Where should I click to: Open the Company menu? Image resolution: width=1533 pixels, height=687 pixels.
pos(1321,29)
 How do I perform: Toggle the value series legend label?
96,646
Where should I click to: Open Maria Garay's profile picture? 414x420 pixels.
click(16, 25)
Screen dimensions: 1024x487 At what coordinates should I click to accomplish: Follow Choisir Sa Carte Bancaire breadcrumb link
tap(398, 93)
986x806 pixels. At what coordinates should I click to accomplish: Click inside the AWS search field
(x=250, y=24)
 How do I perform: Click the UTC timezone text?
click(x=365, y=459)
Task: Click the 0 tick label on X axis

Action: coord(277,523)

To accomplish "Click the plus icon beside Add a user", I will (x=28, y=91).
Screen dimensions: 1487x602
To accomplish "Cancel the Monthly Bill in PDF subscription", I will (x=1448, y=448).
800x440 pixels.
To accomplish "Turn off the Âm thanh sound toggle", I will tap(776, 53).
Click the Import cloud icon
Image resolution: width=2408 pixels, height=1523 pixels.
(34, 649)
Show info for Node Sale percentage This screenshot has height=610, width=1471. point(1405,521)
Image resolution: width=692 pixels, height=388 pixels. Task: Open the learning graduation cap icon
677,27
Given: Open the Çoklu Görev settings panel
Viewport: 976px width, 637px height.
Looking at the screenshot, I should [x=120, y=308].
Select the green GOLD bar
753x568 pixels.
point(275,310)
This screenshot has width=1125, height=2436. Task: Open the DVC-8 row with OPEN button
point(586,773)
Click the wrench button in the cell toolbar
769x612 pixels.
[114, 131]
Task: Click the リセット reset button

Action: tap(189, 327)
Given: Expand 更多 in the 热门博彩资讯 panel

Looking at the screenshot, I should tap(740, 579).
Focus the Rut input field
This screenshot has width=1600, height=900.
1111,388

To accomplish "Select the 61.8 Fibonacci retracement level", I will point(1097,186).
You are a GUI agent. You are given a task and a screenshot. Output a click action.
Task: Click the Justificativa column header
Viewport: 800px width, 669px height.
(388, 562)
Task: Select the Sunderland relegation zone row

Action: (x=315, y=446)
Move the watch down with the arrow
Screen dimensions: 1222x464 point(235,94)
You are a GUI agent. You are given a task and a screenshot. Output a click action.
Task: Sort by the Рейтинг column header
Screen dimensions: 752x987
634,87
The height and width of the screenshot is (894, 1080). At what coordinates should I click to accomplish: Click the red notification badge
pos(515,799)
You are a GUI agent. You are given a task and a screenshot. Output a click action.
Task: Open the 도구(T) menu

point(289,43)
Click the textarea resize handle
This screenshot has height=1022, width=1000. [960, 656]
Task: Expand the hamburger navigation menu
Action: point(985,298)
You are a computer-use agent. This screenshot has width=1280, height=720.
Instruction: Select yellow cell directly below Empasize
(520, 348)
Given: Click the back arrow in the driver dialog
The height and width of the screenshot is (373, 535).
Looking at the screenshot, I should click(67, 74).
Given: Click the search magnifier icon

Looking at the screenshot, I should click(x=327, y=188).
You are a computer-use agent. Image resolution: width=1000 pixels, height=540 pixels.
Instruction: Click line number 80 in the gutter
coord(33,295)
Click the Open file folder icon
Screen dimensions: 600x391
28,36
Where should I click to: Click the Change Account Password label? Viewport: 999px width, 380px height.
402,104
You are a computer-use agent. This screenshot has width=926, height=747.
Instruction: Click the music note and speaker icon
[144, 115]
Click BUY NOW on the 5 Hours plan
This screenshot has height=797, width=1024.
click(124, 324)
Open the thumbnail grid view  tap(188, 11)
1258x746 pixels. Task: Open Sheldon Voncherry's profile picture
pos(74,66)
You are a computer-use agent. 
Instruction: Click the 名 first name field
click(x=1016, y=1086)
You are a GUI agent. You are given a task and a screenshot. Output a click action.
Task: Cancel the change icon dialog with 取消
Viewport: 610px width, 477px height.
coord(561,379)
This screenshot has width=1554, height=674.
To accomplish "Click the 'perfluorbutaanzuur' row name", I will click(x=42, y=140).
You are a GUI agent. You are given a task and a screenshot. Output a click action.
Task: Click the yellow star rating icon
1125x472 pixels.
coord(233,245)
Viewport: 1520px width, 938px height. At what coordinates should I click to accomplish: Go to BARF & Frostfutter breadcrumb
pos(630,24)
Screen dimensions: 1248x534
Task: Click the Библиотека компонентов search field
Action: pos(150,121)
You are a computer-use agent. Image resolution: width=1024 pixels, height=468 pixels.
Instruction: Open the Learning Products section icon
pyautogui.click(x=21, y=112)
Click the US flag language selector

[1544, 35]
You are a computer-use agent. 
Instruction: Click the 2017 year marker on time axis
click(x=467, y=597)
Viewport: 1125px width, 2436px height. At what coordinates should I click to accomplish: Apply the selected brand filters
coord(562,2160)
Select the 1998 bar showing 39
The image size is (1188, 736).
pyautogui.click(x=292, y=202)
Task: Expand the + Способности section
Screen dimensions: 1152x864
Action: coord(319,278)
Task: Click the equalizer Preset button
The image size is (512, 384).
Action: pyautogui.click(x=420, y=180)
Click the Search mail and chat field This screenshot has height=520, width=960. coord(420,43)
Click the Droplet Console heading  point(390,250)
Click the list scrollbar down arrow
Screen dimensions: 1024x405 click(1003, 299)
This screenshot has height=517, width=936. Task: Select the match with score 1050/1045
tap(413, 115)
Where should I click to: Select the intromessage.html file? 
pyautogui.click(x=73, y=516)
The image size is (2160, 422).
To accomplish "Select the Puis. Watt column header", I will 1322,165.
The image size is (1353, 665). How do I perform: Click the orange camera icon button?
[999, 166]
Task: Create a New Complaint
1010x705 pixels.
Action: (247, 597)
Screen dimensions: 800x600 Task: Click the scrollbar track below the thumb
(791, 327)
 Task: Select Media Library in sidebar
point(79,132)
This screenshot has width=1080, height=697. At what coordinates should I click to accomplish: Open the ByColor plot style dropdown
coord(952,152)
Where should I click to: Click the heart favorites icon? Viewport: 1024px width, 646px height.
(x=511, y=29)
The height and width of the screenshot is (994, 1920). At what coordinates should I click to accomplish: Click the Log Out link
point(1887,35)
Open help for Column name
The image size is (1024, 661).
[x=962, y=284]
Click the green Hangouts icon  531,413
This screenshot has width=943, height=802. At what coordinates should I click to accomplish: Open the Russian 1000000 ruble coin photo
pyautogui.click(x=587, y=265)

========================================

» Requirement: Report how many lines in the listing above include the word "dialog". Give nothing but the number.

» Response to this exercise: 2